AMITIKATXI is comprised of women from the Tiriyó, Katxuyana, and Txikiyana peoples and five neighboring tribes who reside on the Tumucumaque Indigenous land reserve in the state of Pará, Brazil. “What really unites them is the closeness of the artist and the community to the natural surroundings, even though they are from different tribes,” Well-Off-Man says. Among the collective are Assurini and Awaete artists, who skillfully depict traditional body-painting patterns using acrylic on fabric, as well as on their bodies.

Several short films, such as 2021’s Tupi ValongoKunhanguereko (The Bodies of Women), explore foundational stories, songs, and histories of Indigenous and mixed-race women in Brazil, all while addressing the violence endured by these women and linking it to a broader context of the destruction of their land.

Kume Assurini (Awaete), "JUAKETE—Pintura Verdadeira Plana (True Flat Painting)," 2021, fabric paint on canvas.
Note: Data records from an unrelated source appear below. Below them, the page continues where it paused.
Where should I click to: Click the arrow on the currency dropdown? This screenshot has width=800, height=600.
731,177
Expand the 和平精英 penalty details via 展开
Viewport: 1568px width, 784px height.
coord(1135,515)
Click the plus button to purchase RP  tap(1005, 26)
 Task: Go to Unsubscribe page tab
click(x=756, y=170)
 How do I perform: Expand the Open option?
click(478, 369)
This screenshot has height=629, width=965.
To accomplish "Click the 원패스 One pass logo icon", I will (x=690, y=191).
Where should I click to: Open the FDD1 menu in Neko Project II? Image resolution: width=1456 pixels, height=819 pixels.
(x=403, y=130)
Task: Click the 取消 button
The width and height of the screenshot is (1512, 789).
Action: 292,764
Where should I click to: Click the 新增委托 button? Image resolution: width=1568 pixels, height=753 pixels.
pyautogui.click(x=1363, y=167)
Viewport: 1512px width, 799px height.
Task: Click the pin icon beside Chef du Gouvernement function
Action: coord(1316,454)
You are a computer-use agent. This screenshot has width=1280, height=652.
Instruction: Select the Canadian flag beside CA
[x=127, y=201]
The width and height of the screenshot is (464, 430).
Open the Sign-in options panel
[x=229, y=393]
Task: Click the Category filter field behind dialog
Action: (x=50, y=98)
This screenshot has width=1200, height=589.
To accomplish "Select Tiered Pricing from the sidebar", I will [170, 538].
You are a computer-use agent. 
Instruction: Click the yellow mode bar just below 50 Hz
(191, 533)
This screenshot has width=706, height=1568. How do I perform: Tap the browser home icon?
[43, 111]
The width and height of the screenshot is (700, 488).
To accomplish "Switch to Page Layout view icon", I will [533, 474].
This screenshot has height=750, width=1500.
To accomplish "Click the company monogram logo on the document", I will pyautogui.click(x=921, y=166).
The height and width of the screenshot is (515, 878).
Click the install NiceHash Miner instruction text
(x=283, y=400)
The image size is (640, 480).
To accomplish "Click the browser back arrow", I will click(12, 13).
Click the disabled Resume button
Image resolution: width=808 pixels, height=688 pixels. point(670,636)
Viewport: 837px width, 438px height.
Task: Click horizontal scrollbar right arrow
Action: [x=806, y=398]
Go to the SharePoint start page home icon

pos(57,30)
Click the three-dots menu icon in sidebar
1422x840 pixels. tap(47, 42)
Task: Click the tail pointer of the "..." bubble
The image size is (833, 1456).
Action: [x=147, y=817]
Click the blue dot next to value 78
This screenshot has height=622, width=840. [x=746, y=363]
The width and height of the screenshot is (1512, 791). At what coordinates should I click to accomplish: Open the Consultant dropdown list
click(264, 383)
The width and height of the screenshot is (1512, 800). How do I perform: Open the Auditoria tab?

Photograph courtesy of Anita Ekman.

One piece, Itu nai anya arimikane (A floresta é nosso futuro/o que nos faz crescer; The forest is our future/that which makes us grow), portrays a Sumaúma, the Amazon’s largest tree, which can reach heights of up to 70 meters. The meticulously detailed artwork uses beads sewn onto red fabric, which resembles the skirts worn by women during tribal feast days.

“It’s like a life tree,” says Well-Off-Man. “As a collaboration piece, these artists work together and create it. In the film, they explain why it’s so significant to them.”

Womb of the Earth puts the viewer in the perspective of these rainforest dwellers to emphasize the critical role of that ecosystem to the survival—not just physically, but culturally—of the region’s tribes. The exhibition also sheds light on the struggles and contributions of many other women artists who are critical to that survival.